Le débat sur les frontières entre l’histoire et la fiction prend un nouveau tournant au XXe siècle, lorsqu’en parallèle avec des évolutions essentielles de la discipline historique, s’ouvrent de nouveaux territoires pour l’écriture fictionnelle. Alors que les historiens s’interrogent sur la place de leur subjectivité et de leur talent d’écrivain dans leur travail scientifique, et alors que se développent l’histoire des mentalités sous l’influence de l’anthropologie puis la micro-histoire ou les approches historiques « par le bas », on observe dans les littératures un travail sur la voix qui rapporte et analyse le passé, caractérisé par une mise en valeur des voix intimes, plurielles et enchevêtrées, oubliées, ou encore traumatisées, sans mots pour raconter. Sur le continent américain, nombreuses sont les œuvres littéraires où le travail sur la voix vise à déjouer les discours historiques dominants pour inscrire dans le présent le passé de ceux qui ont été laissés de côté ou opprimés : les minorités, les populations dominées dans le système colonial, les victimes des dictatures.
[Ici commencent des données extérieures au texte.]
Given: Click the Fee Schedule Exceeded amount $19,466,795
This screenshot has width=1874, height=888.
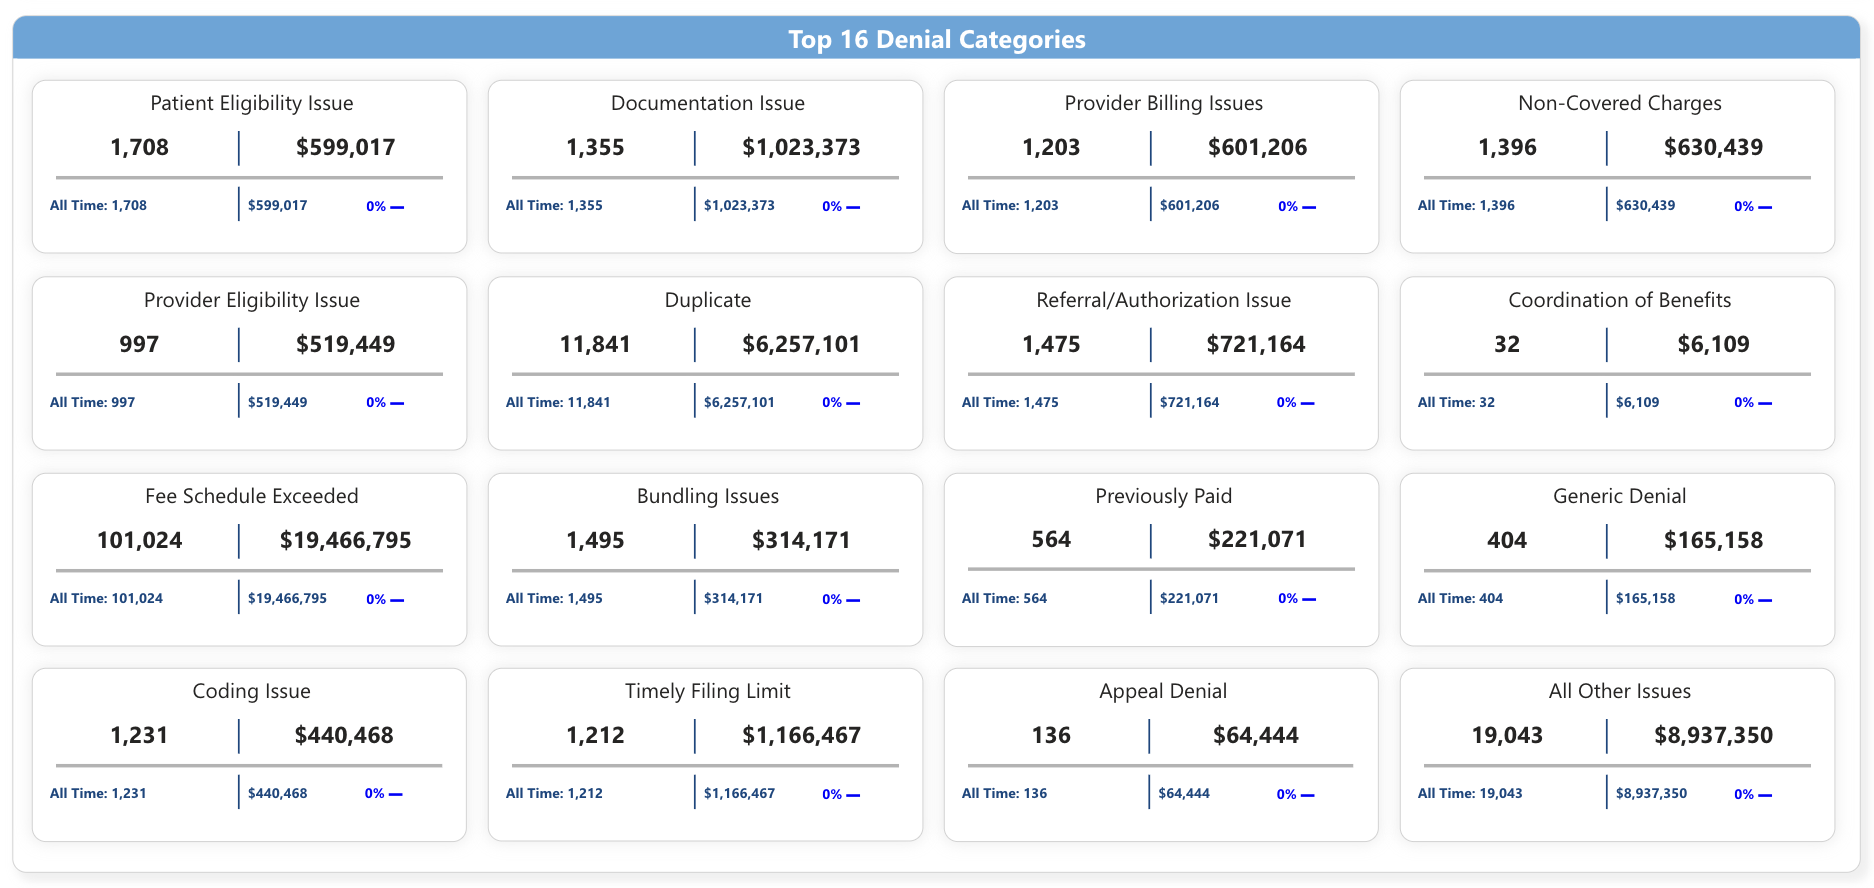Looking at the screenshot, I should (345, 540).
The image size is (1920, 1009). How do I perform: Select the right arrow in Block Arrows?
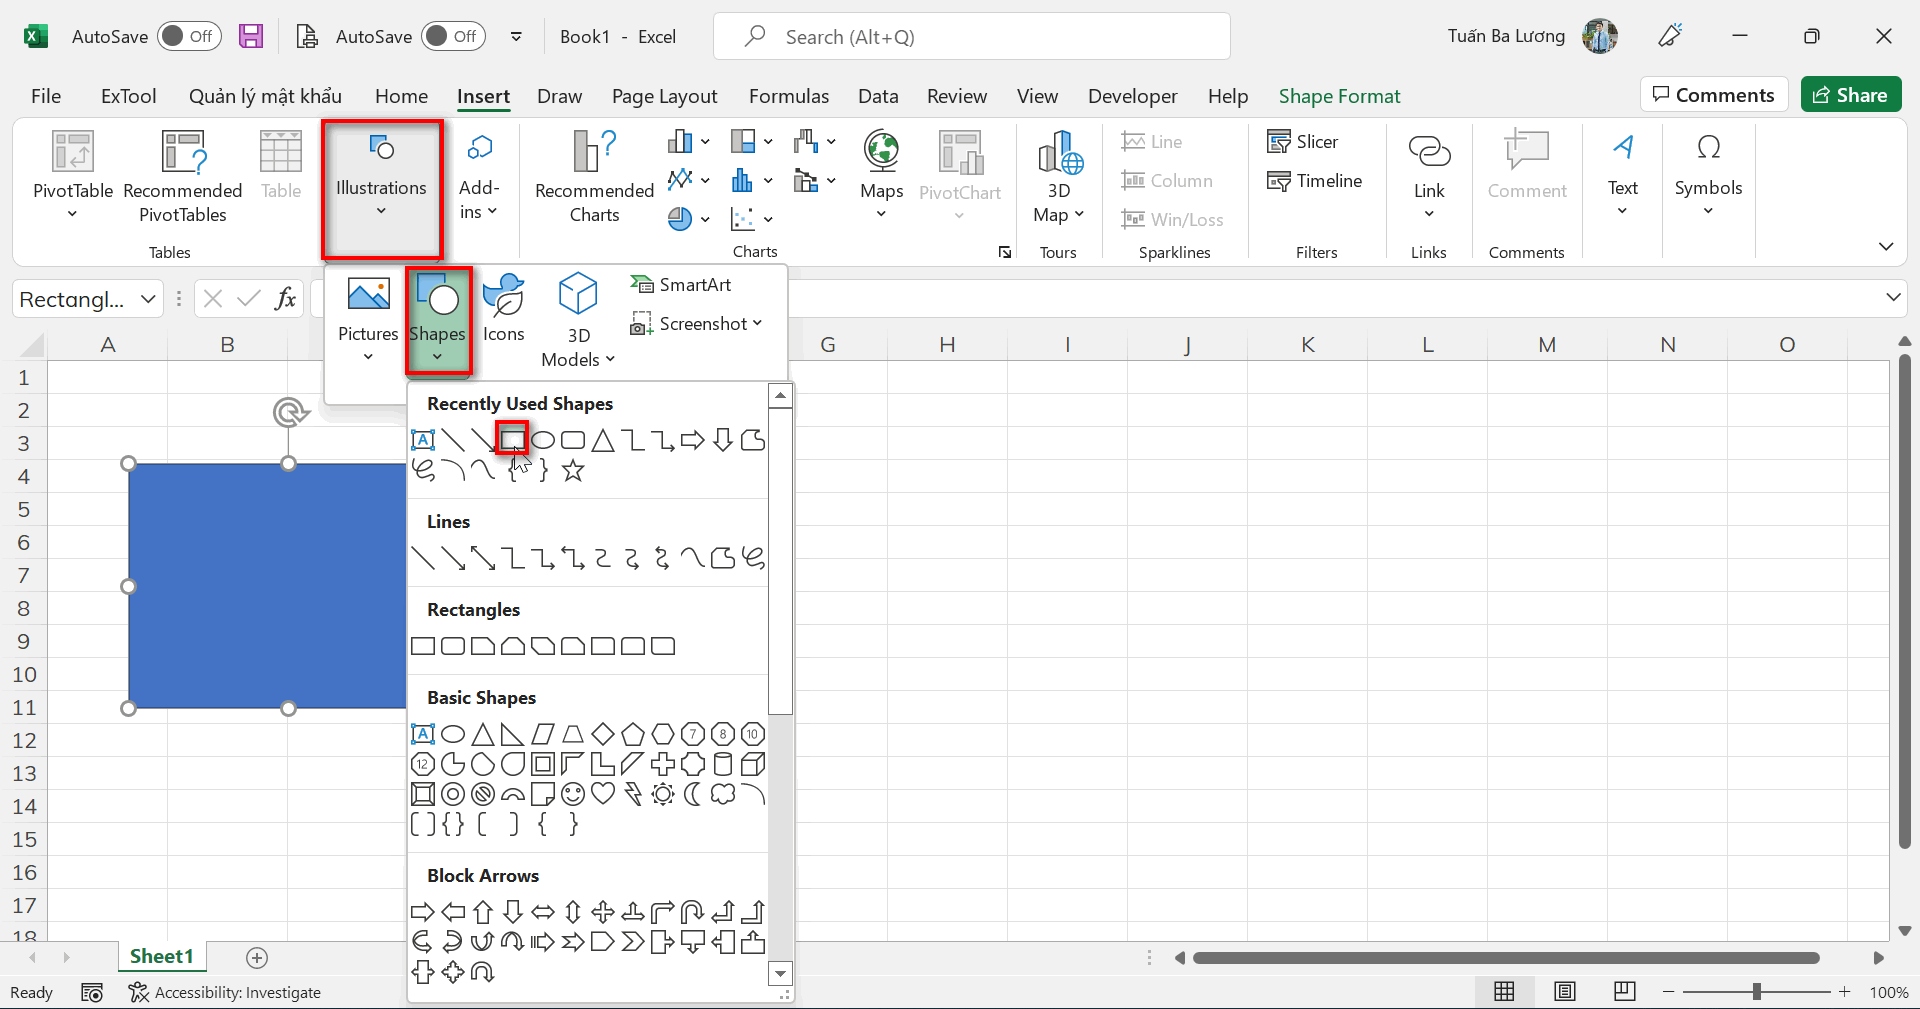coord(423,912)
Nous nous intéresserons à des extraits d’œuvres américaines (latino-américaines, caribéennes, et nord-américaines) des XXe et XXIe siècles pour voir par quelles stratégies narratives se construit leur dimension de contre-récit historique. En questionnant les formes que prend la pratique littéraire de l’histoire dans ces œuvres, nous nous interrogerons également sur la manière dont elles proposent de nouvelles formes d’engagement.